----- SUPPLIED INFORMATION -----

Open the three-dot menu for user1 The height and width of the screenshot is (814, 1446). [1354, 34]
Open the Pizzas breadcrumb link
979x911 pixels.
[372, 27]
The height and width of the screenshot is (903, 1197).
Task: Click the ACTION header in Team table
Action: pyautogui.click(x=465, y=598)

-----

_TASK TO CARRY OUT_. Every line of the material must be duplicated exactly.

_RESULT OF THIS TASK_.
Open the three-dot menu for user1 The height and width of the screenshot is (814, 1446). [1354, 34]
Open the Pizzas breadcrumb link
979x911 pixels.
[372, 27]
The height and width of the screenshot is (903, 1197).
Task: Click the ACTION header in Team table
Action: pyautogui.click(x=465, y=598)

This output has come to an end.